Updated on 30 July 2020

Lest We Forget: Students Must Always be Learners, Logical, Critical, Free Thinkers. In short, Seekers of Wisdom. Never Customers or Consumers of Goods and Services! 

Students are far more important than shoppers in a  mall on a Black Friday shopping bonanza and no university on earth should ever be able to cheat them by telling them otherwise!!

Photo: printerest

‘A-level students: if you want to be a 'consumer', go to the mall’*

'The government would like university students to see themselves as 'consumers'.

But they should be proud first and foremost to be students.'- Prof. Stephen Curry, Imperial College, London

Photo: David Levene/Guardian

Dear A-level students

I hope when you collect your results this morning you discover that you have got the grades you were looking for, particularly if you are hoping to go to university.
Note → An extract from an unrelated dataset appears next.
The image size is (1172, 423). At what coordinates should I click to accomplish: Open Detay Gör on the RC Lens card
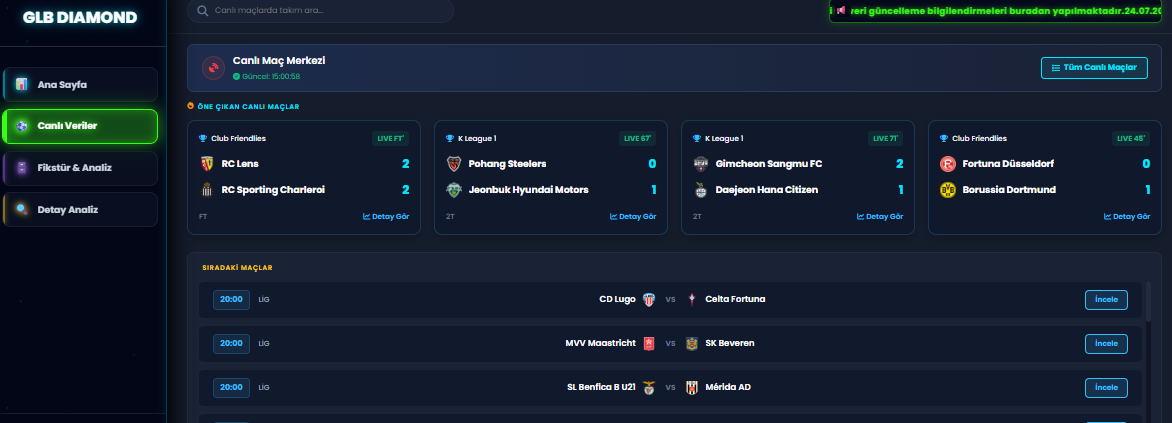[386, 217]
If it has all worked out, congratulations! You are about to embark on one of the most important experiences of your life. But please don't pitch up at university at the end of September behaving like a consumer. You will be something more complex, more challenging and more important: you will be a student. It is not the same thing at all.

Unfortunately for you, being a student is an expensive business these days. The coalition government, muttering darkly about austerity back in 2010 and claiming that the nation could no longer afford generous support for students, has cut funding to universities and tripled university fees to £9,000 per year. To sell the new fee regime the government placed a heavy emphasis on the promise that students paying the elevated fees would be at the heart of the system and effectively acquire the status of consumers with the purchasing power to drive up standards as universities chase for business in a reinvigorated market in higher education.
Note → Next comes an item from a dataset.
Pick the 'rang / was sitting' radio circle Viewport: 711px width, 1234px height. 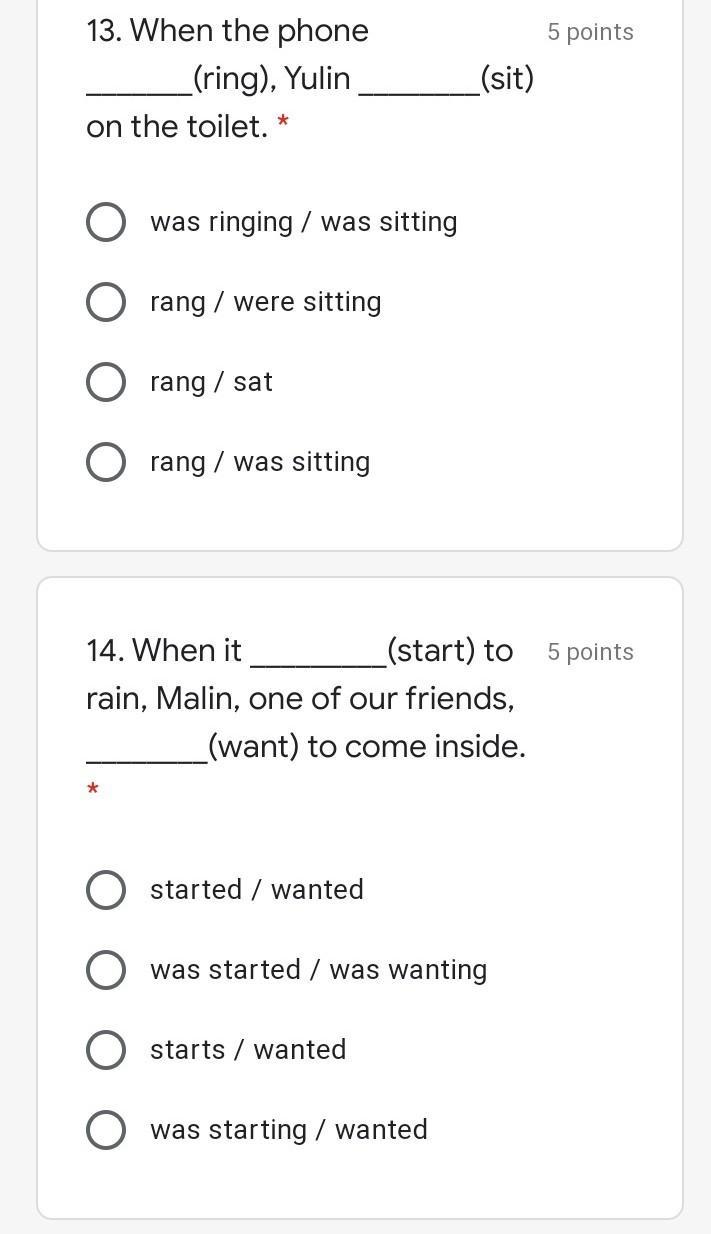[106, 462]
The transformation of students into consumers in this marketplace is also propelled by the growing mania for surveying their opinions. The National Student Survey (NSS) gathers anonymous opinions on final year students' experience of university and is incorporated into the byzantine calculations used by various national newspapers (including this one) for grading and ranking different institutions. And now the reputations of individual lecturers are to be calculated from anonymous and continuous polling by the newly established Rate Your Lecturer website.

Since the customer is always right and access to good information is necessary for efficient markets, who could possibly object to this bold new dawn for the nation's institutions of higher education? Too long obsessed with research prowess at the expense of their educational obligations, universities were overdue for a shake-up and who better to demand it than customers with expectations cranked up by higher fees?

If you fix your gaze rigidly on the path of that argument it has a certain beguiling logic. But I refuse to subscribe to the retail theory of higher education.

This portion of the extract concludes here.